The value of Off the Record is that it’s not prescriptive or pedantic. No one gives advice. It’s not conceived as a tutorial or lecture. There are many books that profess to teach writing (Anne Lamott’s Bird by Bird: Some Instructions on Writing and on Life; Matt Bird’s The Secrets of Story: Innovative Tools for Perfecting Your Fiction and Captivating Readers; Stephen King’s On Writing: A Memoir of the Craft; Jessica Brody’s Save the Cat! Writes a Novel: The Last Book on Novel Writing You’ll Ever Need), but they hold the secrets that worked for their authors, not necessarily for everyone. Embarking on a life as a writer is as doubt-riddled an ambition as pinning down faith in a god.
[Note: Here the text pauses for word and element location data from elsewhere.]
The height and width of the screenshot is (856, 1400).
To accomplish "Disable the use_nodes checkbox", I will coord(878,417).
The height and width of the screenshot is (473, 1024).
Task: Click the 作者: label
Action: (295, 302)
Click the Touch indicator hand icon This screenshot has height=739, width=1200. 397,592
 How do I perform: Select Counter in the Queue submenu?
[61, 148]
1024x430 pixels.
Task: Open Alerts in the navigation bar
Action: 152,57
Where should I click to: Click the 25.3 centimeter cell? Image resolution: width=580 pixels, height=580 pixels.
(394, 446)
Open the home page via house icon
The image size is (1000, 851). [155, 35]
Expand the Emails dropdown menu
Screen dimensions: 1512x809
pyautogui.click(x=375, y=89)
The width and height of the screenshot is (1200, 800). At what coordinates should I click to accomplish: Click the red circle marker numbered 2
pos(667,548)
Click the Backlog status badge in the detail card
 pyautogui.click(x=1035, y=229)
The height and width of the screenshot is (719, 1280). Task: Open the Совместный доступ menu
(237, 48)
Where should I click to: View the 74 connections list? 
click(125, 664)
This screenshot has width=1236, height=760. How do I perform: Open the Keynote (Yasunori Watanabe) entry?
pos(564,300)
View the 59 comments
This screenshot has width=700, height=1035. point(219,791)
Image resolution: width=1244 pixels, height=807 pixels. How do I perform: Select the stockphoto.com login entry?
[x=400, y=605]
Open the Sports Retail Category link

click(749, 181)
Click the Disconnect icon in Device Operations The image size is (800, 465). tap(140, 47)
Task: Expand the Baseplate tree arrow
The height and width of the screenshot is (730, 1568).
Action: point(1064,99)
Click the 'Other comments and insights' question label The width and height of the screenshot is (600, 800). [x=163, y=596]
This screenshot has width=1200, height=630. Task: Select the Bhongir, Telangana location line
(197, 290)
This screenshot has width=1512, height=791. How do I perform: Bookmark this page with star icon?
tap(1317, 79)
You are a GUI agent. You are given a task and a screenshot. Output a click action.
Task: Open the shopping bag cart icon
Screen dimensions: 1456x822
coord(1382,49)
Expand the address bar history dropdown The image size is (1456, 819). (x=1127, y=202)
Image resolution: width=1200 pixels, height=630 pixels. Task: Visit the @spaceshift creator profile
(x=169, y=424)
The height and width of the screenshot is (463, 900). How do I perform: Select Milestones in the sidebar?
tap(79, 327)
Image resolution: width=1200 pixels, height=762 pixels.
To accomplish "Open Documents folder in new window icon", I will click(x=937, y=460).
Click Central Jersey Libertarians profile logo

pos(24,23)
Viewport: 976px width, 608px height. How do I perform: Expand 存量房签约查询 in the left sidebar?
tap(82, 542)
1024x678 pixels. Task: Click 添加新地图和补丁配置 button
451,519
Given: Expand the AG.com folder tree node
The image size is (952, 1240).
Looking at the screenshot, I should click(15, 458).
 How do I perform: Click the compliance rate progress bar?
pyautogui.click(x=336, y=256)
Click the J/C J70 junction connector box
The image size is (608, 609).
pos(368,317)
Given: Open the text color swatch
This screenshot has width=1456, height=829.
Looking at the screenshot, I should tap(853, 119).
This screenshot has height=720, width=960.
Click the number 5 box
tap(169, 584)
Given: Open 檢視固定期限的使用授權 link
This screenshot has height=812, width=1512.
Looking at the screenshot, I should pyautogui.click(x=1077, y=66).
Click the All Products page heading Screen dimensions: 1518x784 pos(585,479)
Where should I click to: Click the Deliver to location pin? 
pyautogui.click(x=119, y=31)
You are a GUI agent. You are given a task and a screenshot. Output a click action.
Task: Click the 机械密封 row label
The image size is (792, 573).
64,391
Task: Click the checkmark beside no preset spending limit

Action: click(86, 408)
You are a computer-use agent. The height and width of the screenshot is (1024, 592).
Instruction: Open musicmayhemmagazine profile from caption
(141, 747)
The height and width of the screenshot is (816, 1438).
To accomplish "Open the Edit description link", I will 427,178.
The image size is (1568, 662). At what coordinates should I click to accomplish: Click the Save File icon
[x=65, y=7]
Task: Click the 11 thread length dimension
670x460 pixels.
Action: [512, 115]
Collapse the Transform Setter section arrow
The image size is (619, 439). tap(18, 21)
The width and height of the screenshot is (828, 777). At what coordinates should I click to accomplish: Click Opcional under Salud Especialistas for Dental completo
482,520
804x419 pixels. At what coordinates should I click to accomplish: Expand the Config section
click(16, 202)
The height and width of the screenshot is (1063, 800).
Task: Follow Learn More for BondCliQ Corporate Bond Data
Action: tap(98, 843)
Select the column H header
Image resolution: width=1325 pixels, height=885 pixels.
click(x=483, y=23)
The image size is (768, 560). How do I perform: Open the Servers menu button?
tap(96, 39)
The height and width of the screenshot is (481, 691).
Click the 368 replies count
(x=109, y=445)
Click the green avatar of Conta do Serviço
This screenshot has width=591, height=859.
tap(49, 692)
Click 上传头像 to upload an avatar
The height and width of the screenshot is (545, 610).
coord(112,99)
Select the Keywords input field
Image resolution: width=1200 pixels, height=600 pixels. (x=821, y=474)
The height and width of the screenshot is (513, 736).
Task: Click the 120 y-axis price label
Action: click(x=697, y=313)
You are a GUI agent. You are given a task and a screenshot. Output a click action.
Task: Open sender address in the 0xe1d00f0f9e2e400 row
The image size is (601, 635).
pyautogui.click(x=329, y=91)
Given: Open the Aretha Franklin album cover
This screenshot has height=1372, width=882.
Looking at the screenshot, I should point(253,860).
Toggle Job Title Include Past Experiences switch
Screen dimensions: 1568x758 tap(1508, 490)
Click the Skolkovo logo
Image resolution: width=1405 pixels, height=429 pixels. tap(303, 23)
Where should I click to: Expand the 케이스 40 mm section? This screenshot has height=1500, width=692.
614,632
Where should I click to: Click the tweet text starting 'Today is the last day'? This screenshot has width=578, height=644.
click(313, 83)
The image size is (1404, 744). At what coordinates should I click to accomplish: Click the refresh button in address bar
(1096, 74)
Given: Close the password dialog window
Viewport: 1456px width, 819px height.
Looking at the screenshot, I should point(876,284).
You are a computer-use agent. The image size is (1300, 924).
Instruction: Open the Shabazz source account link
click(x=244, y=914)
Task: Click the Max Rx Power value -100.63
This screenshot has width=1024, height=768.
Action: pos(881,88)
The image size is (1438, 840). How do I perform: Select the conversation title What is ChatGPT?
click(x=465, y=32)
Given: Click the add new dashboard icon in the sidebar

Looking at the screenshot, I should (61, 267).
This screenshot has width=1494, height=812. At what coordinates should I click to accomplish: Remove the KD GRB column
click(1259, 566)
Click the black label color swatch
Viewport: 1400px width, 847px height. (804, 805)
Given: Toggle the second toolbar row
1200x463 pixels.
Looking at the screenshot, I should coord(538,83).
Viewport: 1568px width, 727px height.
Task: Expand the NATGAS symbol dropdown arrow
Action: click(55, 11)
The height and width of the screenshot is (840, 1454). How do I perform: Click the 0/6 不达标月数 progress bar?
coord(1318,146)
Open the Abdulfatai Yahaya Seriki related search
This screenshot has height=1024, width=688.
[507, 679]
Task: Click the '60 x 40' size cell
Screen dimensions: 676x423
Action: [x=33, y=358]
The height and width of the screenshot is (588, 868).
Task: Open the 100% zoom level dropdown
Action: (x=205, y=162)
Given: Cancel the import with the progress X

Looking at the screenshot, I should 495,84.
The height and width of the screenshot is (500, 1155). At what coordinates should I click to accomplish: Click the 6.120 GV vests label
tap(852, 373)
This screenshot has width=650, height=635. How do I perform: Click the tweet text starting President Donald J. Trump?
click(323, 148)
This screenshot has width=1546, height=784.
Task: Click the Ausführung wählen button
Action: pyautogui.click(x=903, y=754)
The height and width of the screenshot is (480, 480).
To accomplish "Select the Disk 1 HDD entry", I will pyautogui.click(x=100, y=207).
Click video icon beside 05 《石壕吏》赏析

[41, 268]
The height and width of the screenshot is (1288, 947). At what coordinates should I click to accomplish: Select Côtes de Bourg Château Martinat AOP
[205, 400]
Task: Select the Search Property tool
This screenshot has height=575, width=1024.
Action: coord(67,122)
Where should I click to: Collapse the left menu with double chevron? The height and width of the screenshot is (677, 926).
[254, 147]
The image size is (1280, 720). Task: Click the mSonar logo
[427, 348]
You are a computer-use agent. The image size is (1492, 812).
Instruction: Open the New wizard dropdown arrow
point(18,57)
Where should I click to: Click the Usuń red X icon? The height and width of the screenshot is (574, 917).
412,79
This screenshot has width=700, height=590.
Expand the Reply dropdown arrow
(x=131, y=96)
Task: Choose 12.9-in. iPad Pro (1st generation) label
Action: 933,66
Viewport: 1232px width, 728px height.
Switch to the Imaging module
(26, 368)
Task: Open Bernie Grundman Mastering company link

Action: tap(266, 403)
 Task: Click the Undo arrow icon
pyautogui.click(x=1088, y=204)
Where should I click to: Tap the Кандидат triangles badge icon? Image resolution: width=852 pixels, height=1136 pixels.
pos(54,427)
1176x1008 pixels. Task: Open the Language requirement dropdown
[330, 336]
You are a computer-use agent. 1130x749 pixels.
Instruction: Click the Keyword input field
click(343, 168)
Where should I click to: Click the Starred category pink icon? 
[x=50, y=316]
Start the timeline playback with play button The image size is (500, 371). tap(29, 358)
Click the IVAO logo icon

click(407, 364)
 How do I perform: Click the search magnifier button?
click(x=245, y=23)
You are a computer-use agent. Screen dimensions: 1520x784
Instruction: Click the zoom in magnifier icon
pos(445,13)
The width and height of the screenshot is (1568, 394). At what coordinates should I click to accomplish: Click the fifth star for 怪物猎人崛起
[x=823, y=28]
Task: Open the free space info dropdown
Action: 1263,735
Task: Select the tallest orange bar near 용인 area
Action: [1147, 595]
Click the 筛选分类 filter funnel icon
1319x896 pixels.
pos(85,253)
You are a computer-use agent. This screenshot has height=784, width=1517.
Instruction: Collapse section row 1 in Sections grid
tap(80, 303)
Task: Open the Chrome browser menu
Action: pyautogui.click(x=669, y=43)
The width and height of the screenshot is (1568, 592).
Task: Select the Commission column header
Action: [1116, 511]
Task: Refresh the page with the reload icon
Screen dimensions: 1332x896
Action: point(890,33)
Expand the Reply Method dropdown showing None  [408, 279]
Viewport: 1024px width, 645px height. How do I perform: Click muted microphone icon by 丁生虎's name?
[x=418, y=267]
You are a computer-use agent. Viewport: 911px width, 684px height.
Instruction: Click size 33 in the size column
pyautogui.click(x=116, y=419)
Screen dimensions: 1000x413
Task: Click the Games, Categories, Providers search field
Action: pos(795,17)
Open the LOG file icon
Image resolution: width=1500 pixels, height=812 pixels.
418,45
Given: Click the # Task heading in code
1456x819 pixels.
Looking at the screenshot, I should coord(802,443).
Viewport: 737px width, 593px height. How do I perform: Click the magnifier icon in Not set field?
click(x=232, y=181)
You have to take the journey yourself with few guidelines and no maps.

The authors in Off the Record chart the course of their careers with stories of rejection, bad publishing decisions, punishing reviews, eventual triumph, and formative experiences. Which is the best kind of education for any wannabe writer — and a reminder for readers of the commitment involved in creating the fiction they get to enjoy.

There are some uncanny similarities to these personal stories. The influence of mothers, both good and bad, is one. Kathy Page explains that her writing sprang “from my father’s love of books and my mother’s habit of exaggeration.” Born just outside of London, England, the third of three daughters, she was “encouraged to talk to statues, animals, and imaginary beings of many kinds.” But her mother was also difficult. Page was anorexic as a teenager, struggling with family dynamics. She recalls a fight on the stairs as her mother pushed her up to her bedroom. She refused to go and pushed her mother back down, “our hands buried in each other’s flesh.” Page was flooded with shame. Some mix of the imaginary games they played and that fight on the stairs made her into a novelist, she tells us.

Eventually Page found her way. She followed her curiosity, as if someone had left bread crumbs for her in a forest. At one point, she decided to participate in a writer-in-residence program at Her Majesty’s Prison in Nottingham. None of her friends could understand why she would want to do such a thing. The inmates were lifers — difficult men, uncooperative and violent offenders. But she felt drawn to the opportunity. The rewards were plenty: learning that “the same person could be both kind and cruel, a bully and a victim, and that I could feel pity, horror, and outrage, all at the same time.” The experience informed Alphabet, her novel from 2004.

The differences and similarities contained within Off the Record yield a subtle revelation. It doesn’t matter if you went to private school, grew up poor or gay, endured a dysfunctional family or benefited from a supportive one. The craft of writing unites all authors. We all yearn for that elusive high when the writing is good. A great story “held the breath of ancient mystery,” recalls Lambert. Reading great prose was like “lighting a stick of dynamite inside your head,” Dunnion offers. Who wouldn’t want to experience such a rush? Or at least try?

Sarah Hampson is currently at work on a novel.